Care? He’s being modest. While listening to both Delle Donnes’ accounts of her baller upbringing, it seems that Ernie has obsessed over her shot.

“When it became important to my children, I thought what’s the best thing as a father I can do than to at least try to learn as much as I could,” he says. “I guess it was just being observant and giving a darn about your kids doing their best.”

Ernie was a golfer and played basketball growing up, and he later majored in biochemistry and economics at Columbia. So in merging lessons from golf and using his mind to effectively break down physics to a kid, Ernie tutored Elena in sports science before it was even a thing.

Ernie started with her right hand. He made sure her index finger was perpendicular to the floor. And just how did he ensure a 6-year-old would understand that? He traced her fingers on that little orange basketball, so she knew how to place her hand on the exact right spot every time before lifting and flicking her index finger toward the 4½-foot rim.

As she got older, Elena remembers Ernie telling her to wear a baseball cap when shooting jumpers. He recalls it as an accountant’s visor or a beach visor about eight inches long. The purpose: He needed her elbow, forearm and glenohumeral joint to be at a 90-degree angle. The ball would then be about 14 inches from Elena’s face, and if her mechanics ever lapsed and the shot released closer to her head, then she would knock off the hat.

Also, an 8-year-old Elena wore an oven mitt on her left hand — to teach her to use it only as a stabilizer — and spent a lot of time with “Oscar.”

“He made it fun,” she said. “Shooting over Oscar was really fun for me, and little did I know, I was developing an arc in that moment.”

For the final component, Ernie coached his daughter to shoot the ball to the midway distance of the rim, which would be the apex of the arc.

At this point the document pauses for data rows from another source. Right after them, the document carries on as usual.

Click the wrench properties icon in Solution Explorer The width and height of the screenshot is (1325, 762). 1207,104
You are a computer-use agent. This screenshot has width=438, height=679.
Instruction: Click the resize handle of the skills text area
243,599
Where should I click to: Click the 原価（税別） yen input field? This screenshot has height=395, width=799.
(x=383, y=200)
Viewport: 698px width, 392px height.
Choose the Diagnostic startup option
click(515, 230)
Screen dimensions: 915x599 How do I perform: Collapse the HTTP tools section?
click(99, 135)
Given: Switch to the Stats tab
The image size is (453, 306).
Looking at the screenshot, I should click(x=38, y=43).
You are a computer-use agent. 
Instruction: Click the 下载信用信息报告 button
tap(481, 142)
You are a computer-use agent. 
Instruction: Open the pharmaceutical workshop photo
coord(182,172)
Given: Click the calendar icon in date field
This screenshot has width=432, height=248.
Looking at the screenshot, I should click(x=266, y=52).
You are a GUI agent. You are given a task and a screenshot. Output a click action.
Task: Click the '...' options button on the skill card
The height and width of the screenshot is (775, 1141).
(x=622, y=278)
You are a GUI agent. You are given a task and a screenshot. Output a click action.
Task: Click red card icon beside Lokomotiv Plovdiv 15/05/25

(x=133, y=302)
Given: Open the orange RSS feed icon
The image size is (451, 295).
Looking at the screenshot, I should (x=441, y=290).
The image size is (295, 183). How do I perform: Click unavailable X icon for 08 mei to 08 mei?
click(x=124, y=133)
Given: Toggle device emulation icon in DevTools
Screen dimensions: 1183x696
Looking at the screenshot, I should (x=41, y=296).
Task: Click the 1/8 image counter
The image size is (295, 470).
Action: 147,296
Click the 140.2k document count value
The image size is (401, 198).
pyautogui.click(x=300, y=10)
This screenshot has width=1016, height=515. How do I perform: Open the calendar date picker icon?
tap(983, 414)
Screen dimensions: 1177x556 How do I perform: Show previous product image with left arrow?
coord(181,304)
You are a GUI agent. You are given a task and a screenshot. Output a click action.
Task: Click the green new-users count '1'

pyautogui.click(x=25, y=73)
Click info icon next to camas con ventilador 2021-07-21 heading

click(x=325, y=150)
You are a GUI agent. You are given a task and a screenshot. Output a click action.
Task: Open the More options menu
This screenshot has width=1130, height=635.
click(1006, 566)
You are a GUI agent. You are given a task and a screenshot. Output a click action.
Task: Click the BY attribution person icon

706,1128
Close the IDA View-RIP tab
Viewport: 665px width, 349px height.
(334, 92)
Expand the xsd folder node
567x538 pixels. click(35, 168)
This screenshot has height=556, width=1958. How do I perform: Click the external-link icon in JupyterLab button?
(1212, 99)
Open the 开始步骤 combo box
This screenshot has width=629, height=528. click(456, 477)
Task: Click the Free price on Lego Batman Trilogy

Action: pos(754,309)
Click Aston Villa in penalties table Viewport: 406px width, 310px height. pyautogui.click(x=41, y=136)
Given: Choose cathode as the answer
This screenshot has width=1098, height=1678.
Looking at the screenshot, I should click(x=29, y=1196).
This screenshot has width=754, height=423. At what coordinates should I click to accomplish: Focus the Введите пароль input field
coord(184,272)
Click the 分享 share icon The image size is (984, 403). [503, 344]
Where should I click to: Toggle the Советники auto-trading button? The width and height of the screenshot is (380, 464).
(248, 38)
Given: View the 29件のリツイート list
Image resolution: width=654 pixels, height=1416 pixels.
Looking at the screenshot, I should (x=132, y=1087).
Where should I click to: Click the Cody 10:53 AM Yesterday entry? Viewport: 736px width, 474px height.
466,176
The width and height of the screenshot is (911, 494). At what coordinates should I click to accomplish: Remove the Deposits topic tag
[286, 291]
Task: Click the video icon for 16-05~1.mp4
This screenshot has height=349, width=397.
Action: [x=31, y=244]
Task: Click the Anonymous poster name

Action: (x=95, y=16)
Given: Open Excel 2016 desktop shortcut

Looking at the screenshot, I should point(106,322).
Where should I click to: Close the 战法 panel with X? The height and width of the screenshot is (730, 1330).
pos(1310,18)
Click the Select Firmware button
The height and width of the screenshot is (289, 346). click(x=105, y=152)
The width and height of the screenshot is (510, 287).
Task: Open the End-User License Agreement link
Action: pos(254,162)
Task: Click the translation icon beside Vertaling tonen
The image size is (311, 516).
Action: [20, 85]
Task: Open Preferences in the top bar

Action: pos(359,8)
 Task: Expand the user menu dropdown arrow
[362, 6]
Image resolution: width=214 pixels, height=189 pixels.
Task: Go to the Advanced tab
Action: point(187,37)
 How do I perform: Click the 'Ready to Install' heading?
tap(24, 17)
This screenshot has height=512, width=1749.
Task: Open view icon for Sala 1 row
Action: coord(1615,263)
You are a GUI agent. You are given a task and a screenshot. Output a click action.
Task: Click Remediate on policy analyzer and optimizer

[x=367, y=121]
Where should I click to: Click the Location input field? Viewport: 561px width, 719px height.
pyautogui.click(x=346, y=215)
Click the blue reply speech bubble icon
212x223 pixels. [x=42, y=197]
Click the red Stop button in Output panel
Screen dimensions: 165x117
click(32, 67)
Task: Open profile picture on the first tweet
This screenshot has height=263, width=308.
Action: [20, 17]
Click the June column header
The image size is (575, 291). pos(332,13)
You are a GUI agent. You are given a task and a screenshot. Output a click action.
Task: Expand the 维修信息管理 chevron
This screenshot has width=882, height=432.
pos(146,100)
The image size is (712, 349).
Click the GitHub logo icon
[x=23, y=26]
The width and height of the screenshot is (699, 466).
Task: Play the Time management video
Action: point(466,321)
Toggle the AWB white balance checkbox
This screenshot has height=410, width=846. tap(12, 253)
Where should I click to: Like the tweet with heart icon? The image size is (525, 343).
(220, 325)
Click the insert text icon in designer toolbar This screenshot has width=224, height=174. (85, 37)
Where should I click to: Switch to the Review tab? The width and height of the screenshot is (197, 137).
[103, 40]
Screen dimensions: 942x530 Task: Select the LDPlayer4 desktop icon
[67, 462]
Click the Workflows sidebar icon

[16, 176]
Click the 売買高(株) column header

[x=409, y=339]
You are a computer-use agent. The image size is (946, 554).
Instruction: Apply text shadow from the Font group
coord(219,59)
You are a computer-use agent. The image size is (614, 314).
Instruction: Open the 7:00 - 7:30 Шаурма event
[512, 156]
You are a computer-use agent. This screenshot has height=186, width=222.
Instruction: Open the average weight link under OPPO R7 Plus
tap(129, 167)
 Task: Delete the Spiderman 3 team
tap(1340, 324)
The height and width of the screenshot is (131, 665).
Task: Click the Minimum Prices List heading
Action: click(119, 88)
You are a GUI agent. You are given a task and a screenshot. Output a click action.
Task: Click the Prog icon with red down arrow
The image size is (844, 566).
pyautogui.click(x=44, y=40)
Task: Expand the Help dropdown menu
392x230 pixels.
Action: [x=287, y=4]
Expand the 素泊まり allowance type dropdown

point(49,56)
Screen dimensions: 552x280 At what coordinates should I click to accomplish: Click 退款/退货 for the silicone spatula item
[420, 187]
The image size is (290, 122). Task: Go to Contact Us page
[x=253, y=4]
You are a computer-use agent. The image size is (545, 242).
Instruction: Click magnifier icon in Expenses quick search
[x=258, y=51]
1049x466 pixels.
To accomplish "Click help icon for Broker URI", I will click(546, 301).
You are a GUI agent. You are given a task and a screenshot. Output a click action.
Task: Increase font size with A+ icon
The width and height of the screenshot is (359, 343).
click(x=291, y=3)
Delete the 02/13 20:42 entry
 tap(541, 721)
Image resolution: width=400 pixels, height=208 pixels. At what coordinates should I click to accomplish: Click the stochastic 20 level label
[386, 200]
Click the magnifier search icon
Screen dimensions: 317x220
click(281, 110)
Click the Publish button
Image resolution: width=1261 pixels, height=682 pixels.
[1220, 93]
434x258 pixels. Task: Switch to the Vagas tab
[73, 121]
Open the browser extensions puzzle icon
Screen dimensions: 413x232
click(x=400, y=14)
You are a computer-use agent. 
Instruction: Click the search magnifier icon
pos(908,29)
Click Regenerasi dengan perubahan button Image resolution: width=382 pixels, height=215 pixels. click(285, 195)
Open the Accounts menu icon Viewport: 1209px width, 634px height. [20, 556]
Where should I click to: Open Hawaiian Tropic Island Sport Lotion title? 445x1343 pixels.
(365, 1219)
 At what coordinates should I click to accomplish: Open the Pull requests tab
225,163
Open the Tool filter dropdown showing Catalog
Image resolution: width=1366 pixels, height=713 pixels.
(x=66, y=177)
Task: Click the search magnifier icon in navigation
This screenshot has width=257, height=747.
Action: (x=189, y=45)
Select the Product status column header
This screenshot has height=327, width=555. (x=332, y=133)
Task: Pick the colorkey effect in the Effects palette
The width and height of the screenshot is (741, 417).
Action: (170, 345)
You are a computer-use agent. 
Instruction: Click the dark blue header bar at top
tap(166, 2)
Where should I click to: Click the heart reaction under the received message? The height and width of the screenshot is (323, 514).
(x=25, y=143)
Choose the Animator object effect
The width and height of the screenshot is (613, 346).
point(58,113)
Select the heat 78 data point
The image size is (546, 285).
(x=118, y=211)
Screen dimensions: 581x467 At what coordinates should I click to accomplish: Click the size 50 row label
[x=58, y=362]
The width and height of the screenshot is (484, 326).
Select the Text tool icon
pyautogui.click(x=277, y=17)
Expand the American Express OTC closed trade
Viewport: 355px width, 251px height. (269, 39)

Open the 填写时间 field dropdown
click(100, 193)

Forget about elbow extension — that’s shooting a dart — and instead think about the forearm going vertical. So on a 22-foot shot from long distance, Elena is actually aiming for the 11-foot midpoint. Her legs do the rest.

“It’s pretty much just always been my dad. He’s been the one,” Elena says. “Even if other trainers come around, they know: ‘Uh- uh. Don’t touch that.’ That’s mine and his thing.”

All these decades and awards later, Elena still shoots the same way that she did on those 7-foot rims at the YMCA. And when it’s time to work, the Delle Donnes still return to the same drills — but the oven mitt, beach visor and Oscar long since have been retired.

Still, they have a rule. While Ernie notices what’s happening with Elena’s shot better than anyone else, he can offer help only when asked.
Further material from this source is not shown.